Identify every line in the records below that contains the word "computer", and copy each of those lines.

▶ **Entries supplied**

* * * * * * * * *

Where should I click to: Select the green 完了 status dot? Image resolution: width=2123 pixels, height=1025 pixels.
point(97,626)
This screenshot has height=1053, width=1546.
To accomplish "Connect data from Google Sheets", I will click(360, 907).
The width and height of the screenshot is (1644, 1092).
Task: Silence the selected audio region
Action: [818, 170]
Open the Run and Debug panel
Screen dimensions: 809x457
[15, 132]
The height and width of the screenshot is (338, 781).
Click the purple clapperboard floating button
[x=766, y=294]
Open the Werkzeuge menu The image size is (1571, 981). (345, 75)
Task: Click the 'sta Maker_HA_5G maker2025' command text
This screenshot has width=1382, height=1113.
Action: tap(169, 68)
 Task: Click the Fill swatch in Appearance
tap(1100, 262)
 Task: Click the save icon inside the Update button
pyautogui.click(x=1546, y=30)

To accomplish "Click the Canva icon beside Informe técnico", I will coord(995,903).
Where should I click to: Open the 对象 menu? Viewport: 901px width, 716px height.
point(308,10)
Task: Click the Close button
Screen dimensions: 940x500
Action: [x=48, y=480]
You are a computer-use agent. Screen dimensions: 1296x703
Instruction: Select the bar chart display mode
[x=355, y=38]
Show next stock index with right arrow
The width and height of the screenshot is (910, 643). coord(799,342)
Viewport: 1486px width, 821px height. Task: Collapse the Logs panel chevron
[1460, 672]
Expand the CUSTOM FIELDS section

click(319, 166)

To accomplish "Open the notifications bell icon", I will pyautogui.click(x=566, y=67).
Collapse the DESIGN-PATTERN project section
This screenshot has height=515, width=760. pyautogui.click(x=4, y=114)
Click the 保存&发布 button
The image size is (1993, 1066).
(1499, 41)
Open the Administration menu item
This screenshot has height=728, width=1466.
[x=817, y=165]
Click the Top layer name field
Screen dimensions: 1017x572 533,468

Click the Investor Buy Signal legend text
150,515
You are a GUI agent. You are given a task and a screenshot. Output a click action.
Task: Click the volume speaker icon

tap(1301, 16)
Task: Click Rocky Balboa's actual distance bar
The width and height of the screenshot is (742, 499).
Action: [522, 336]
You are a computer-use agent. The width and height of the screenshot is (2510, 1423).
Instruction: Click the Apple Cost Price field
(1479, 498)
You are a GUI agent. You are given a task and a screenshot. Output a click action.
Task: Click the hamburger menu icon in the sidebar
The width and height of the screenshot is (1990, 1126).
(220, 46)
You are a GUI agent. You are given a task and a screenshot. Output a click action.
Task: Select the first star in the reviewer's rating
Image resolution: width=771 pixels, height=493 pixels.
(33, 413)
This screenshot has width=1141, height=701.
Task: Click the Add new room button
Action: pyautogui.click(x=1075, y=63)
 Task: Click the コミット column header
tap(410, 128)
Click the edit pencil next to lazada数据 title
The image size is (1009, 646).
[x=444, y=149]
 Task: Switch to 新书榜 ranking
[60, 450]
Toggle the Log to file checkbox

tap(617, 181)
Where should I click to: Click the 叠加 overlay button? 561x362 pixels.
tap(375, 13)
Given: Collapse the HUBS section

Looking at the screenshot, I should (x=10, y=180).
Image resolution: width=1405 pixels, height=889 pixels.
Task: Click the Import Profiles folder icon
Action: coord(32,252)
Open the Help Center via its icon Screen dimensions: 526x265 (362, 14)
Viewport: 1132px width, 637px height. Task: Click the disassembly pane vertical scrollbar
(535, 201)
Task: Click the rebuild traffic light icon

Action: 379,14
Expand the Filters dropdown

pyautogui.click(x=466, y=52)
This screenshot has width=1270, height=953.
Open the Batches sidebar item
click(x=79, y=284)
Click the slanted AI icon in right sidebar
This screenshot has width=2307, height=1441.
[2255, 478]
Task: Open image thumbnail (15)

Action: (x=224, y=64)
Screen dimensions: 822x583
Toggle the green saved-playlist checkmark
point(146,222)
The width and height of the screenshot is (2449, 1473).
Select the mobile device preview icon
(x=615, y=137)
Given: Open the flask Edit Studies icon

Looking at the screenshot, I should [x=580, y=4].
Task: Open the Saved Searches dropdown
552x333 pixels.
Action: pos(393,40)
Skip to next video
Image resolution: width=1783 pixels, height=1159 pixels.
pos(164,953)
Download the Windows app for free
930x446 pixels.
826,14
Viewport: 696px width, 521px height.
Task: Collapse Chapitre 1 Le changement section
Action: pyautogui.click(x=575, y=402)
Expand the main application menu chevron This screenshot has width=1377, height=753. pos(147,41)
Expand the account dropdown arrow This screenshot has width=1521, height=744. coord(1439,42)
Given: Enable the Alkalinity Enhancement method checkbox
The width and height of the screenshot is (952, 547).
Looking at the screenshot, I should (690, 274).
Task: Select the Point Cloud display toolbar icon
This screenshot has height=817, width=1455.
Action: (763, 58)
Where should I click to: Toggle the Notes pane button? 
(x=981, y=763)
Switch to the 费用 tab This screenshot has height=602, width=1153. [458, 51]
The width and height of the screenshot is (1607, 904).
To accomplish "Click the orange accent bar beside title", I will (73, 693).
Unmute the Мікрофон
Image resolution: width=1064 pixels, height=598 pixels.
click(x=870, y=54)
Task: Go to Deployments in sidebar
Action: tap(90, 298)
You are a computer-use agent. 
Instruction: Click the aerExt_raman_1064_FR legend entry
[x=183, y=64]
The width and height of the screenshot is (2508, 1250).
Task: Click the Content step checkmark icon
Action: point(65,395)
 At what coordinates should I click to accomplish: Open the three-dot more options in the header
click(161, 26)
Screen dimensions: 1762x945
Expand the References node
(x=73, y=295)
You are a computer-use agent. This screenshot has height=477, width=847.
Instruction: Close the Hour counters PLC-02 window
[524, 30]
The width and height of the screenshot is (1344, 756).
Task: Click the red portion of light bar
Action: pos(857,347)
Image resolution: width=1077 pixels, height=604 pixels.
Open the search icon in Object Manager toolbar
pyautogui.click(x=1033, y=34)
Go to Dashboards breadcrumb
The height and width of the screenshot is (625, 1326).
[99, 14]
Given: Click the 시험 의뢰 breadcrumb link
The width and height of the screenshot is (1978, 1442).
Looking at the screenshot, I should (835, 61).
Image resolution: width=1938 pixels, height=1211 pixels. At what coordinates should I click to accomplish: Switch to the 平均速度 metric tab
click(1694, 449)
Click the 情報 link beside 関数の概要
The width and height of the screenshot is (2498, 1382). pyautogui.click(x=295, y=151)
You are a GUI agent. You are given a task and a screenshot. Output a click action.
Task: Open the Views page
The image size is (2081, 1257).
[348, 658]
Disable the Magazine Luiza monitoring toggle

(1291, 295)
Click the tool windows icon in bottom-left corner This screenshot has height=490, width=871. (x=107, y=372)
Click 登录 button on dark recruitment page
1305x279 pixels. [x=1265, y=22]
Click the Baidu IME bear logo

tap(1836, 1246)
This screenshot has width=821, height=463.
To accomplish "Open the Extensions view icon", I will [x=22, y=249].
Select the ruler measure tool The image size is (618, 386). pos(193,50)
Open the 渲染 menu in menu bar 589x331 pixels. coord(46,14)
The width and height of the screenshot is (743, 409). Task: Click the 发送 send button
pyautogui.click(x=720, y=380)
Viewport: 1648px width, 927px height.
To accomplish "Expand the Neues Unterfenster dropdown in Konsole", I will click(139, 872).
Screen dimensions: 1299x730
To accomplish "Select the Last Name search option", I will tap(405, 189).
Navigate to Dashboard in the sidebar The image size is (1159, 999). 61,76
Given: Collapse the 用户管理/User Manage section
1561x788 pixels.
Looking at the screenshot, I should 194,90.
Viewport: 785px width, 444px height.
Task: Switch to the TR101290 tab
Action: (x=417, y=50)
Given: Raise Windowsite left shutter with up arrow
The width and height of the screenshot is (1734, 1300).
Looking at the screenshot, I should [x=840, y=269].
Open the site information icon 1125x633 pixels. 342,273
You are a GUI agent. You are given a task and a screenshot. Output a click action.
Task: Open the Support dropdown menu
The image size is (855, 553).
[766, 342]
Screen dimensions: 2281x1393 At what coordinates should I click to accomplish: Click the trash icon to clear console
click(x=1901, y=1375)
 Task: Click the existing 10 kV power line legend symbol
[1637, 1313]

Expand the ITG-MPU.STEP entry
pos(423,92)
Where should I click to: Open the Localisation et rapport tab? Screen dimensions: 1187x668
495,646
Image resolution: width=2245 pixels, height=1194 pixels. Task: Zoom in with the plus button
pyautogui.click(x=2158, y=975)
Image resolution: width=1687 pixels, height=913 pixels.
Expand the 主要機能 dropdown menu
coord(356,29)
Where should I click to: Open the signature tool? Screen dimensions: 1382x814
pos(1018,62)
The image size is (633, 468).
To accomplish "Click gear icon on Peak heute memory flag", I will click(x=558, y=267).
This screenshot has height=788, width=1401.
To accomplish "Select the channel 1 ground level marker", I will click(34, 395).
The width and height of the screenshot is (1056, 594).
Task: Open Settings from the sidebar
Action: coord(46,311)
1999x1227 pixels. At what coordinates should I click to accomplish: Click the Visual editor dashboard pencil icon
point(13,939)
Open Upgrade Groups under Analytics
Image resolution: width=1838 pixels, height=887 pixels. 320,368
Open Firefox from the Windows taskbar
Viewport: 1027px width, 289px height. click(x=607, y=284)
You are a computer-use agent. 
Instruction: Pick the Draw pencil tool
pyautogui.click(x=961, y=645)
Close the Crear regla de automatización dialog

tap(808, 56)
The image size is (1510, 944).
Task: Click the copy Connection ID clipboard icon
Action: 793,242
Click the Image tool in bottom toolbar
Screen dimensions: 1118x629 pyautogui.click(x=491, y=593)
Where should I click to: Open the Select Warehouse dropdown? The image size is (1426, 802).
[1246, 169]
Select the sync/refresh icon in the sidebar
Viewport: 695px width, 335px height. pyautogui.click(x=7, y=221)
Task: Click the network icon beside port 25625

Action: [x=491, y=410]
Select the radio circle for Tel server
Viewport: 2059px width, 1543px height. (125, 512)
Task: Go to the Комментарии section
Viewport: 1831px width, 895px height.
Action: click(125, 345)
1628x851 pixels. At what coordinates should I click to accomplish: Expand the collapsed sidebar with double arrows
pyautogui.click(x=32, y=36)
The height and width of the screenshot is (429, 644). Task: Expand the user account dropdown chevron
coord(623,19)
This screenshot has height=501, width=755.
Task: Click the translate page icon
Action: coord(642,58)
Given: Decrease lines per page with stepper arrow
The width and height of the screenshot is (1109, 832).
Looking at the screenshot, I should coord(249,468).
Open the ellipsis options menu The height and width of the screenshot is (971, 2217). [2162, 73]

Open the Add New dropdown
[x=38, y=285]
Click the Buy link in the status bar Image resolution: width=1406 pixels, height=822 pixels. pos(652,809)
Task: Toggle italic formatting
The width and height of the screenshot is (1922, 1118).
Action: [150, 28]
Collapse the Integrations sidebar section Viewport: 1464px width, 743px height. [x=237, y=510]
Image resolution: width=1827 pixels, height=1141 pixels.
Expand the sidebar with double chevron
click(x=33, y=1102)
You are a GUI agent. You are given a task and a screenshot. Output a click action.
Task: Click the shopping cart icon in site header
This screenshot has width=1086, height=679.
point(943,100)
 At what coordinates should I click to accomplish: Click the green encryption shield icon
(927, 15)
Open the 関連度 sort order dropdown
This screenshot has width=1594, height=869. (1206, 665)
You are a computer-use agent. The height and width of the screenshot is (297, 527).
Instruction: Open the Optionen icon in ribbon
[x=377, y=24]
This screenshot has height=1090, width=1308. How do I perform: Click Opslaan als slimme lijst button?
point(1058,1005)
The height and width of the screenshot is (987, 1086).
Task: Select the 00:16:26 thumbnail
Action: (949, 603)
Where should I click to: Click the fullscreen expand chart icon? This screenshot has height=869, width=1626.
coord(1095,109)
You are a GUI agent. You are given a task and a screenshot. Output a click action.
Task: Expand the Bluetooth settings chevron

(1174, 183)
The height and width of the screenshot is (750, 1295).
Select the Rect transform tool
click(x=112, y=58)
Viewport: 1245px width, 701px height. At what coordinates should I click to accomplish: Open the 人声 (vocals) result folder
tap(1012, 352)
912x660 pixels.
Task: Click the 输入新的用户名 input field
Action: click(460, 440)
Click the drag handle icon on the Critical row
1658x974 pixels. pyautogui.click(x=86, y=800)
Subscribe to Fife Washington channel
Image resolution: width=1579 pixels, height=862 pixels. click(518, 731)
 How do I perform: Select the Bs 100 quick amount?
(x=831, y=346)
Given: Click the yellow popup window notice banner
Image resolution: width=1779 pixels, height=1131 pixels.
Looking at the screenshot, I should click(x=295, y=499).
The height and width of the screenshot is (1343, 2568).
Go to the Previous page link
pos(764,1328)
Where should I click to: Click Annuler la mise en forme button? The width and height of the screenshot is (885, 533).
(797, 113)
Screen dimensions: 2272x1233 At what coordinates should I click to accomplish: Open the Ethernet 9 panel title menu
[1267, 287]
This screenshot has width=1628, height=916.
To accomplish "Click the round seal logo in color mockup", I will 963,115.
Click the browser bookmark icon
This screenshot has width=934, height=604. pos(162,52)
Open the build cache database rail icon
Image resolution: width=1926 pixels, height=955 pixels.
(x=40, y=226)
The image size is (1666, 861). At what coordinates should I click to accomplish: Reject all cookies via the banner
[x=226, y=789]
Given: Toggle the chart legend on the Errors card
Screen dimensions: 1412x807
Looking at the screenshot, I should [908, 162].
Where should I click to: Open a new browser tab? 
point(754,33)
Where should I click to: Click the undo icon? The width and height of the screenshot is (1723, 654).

* * * * * * * * *

▶ **Exercise solution**
You are a computer-use agent. Screen dimensions: 1296x703
You are a computer-use agent. The width and height of the screenshot is (2510, 1423).
You are a computer-use agent. 
You are a computer-use agent. This screenshot has height=477, width=847.
You are a computer-use agent. 
You are a computer-use agent. The height and width of the screenshot is (297, 527).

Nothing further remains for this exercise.